今の職場には社会福祉士、精神保健福祉士、介護福祉士といった、福祉系の資格を持っている方が在籍しています。
また、刑務所では社会福祉士の配置が完了しています。
刑務所にいらっしゃる対象者には、障害や環境上の問題を考え、出所後は施設に入りたいという方やアパートを借りて生活したいという方も多くおられますが、その中にはお金がない方もいらっしゃいます。そのような方々の生活保護や雇用保険の申請手続きの支援や年金受給資格の調査を地域生活定着支援センターの職員が行います。

武田圭祐(タケダ ケイスケ)

社会福祉学部福祉心理学科卒業(2008)
社会福祉学研究科社会福祉学専攻臨床心理学領域修了(2011)
地域生活定着支援センター勤務(臨床心理士)
※2007年に福祉心理学科を名称変更し、現在は臨床心理学科を開設。

武田さんは臨床心理士でいらっしゃいますが、地域生活定着支援センターではどのようなお仕事をされていらっしゃいますか。

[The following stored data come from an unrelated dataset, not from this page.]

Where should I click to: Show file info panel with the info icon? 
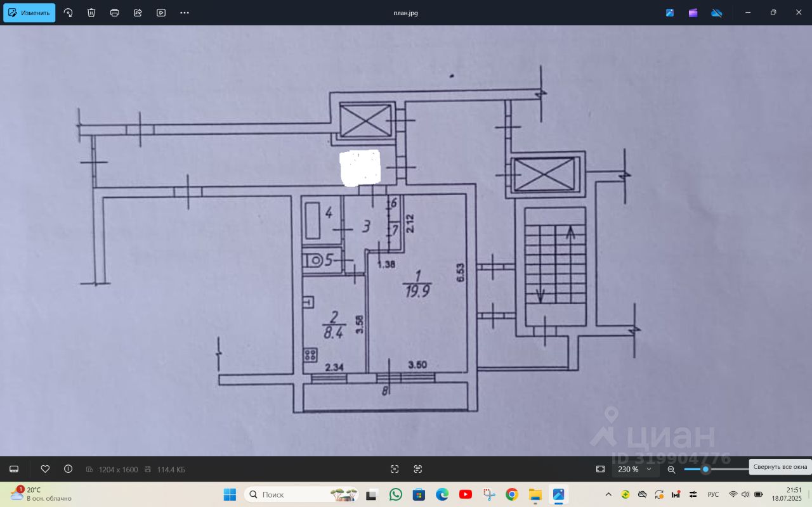[68, 469]
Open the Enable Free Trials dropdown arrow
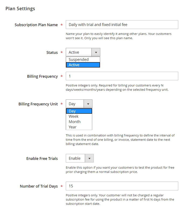The height and width of the screenshot is (211, 184). coord(89,158)
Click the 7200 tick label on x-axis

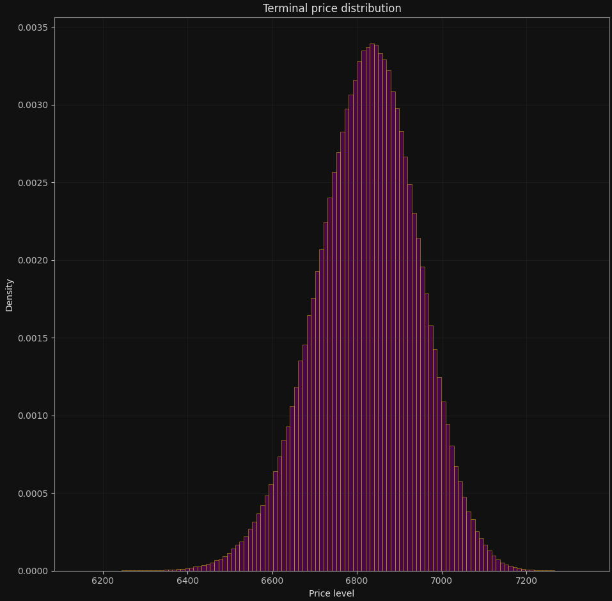click(526, 579)
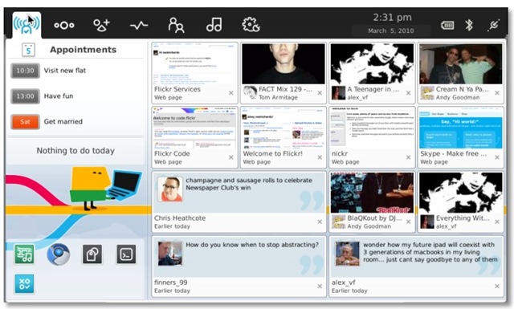
Task: Launch the Chromium browser icon
Action: [59, 254]
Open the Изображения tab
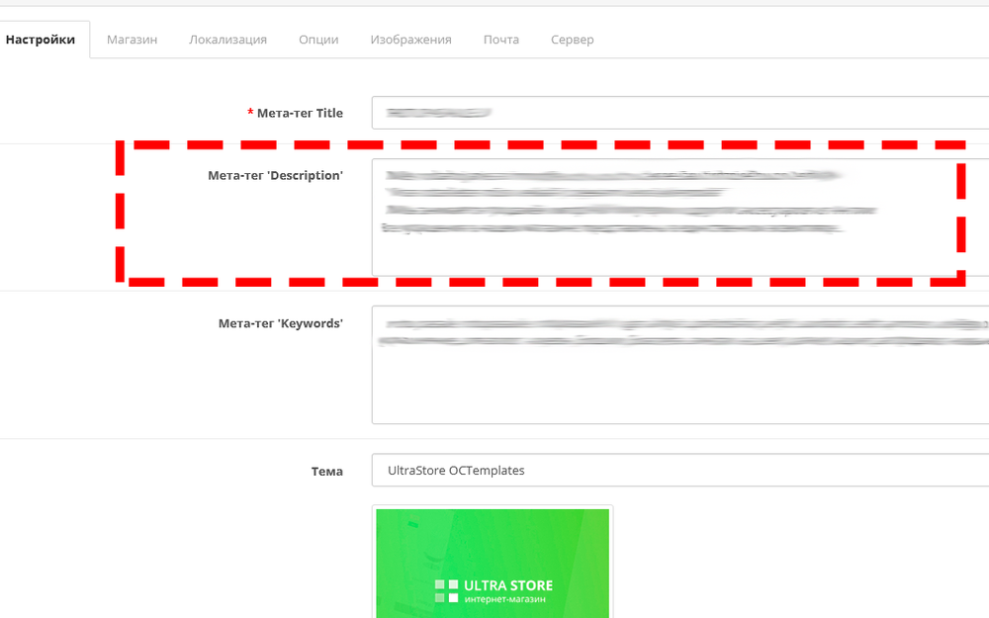Screen dimensions: 989x618 (410, 40)
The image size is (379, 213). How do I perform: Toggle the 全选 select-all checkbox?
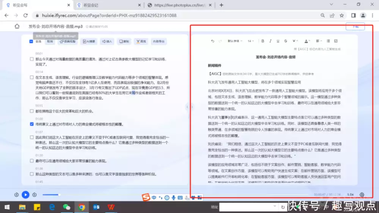pyautogui.click(x=31, y=41)
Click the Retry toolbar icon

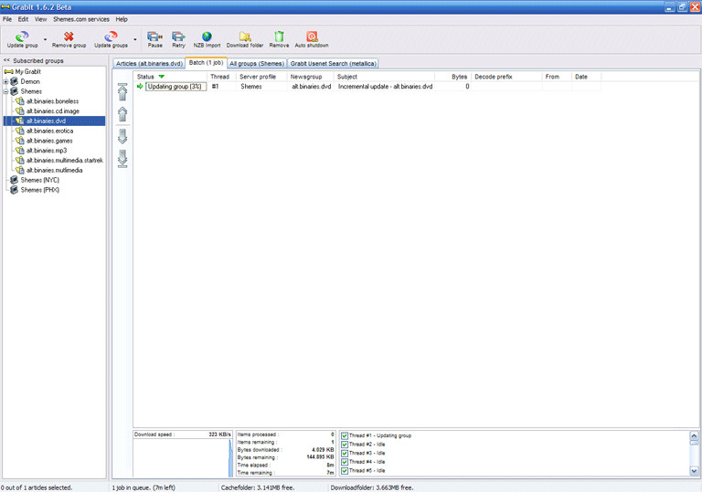(x=178, y=37)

最近は、対象者の精神的なストレスの緩和など、心理的なケアのニーズが高まっています。そこで臨床心理士の出番となります。臨床心理士は必要に応じて心理検査を実施し、知能検査では療育手帳の準備や、支援対象者の特性の理解に役立てます。また、高齢者で認知症の疑いがある方には認知症のスクリーニング検査を実施する場合もあります。

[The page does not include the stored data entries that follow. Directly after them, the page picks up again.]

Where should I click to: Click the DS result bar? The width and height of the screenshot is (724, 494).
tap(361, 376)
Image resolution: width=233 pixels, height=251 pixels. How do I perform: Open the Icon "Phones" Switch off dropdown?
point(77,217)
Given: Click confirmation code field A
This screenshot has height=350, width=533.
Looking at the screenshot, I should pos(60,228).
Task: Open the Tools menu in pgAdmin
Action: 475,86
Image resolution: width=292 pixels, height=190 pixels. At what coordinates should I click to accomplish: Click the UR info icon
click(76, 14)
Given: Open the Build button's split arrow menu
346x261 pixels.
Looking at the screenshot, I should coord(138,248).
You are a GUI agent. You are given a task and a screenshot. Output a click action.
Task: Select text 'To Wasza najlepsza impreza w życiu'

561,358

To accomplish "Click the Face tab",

対象者の方によって、必要な支援を行う施設はまちまちです。ひとりひとりがどのような支援を必要としているかを見極め、必要な支援を行ってくれる受け入れ先を探すのも、地域生活定着支援センターの職員の業務です。
例えば、対象者の方が社会復帰や施設での受け入れ準備が整うまでは、救護施設(生活に困窮している方を受け入れる施設)や更生保護施設を紹介し、一定期間そこで生活してもらいます。自立して生活するための準備や日常生活に慣れてもらいます。

ほかには、職業訓練施設と連携して対象者の就職サポートや、対象者の方が脳性まひなどの障害を抱えていらっしゃる場合、リハビリを行っている専門施設を紹介しています。
また、刑務所にいらっしゃる方が対象の場合は、刑務所内の刑務官や社会福祉士と連携しながら、「CAPAS」という知能検査の結果や、出所後の帰住先があるか、支援者の存在の有無などの状況から刑務所にピックアップしていただき、どのような福祉支援を行うかの希望を聞くようにしています。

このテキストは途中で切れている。